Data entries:
....

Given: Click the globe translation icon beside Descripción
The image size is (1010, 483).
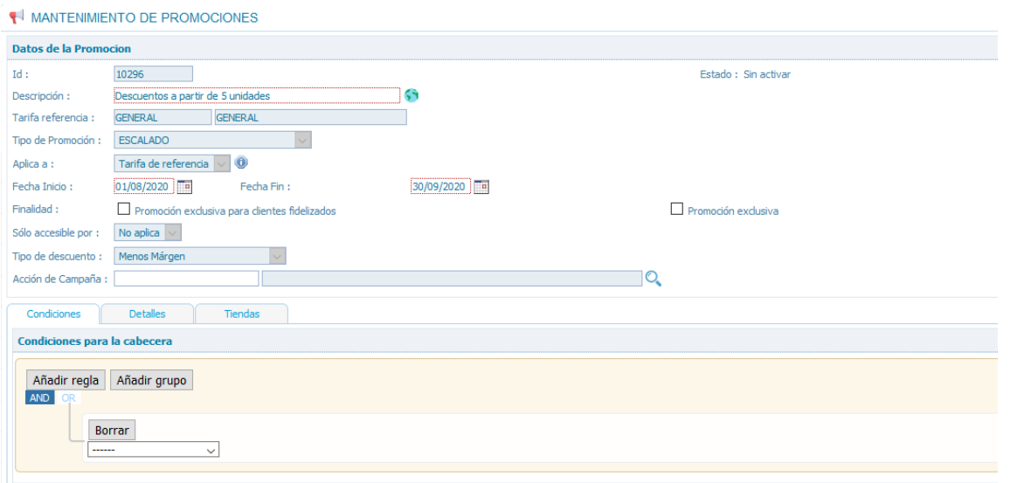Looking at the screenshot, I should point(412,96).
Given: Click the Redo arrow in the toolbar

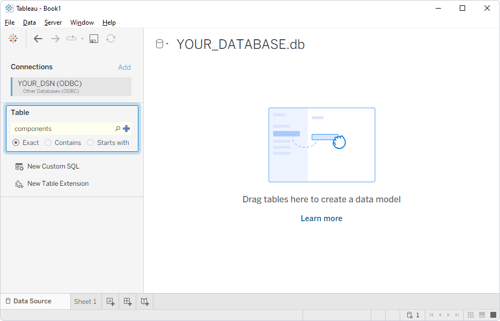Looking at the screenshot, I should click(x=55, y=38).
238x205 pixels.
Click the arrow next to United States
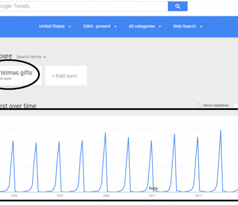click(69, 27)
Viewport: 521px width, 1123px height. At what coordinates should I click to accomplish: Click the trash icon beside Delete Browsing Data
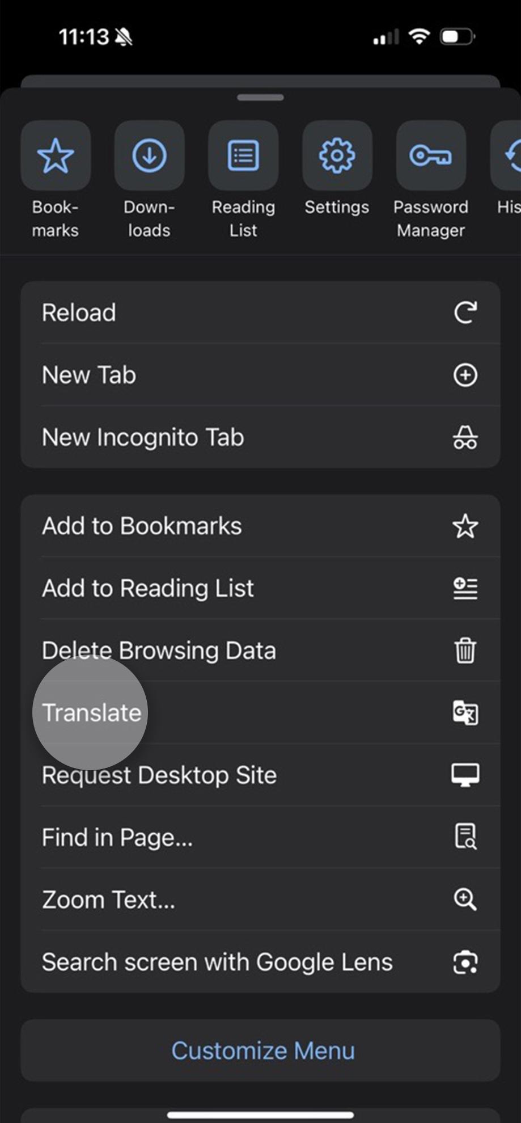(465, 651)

....

• **WORK REQUEST**: The lines from the one that contains "The image size is (1010, 483)." through the end of the data, repeated exactly and with no pictures, make up the whole answer.

• **FINISHED EXERCISE**:
The image size is (1010, 483).
Looking at the screenshot, I should point(412,96).
Given: Click the Redo arrow in the toolbar

Looking at the screenshot, I should click(x=55, y=38).
238x205 pixels.
Click the arrow next to United States
click(69, 27)
Viewport: 521px width, 1123px height. At what coordinates should I click to accomplish: Click the trash icon beside Delete Browsing Data
(465, 651)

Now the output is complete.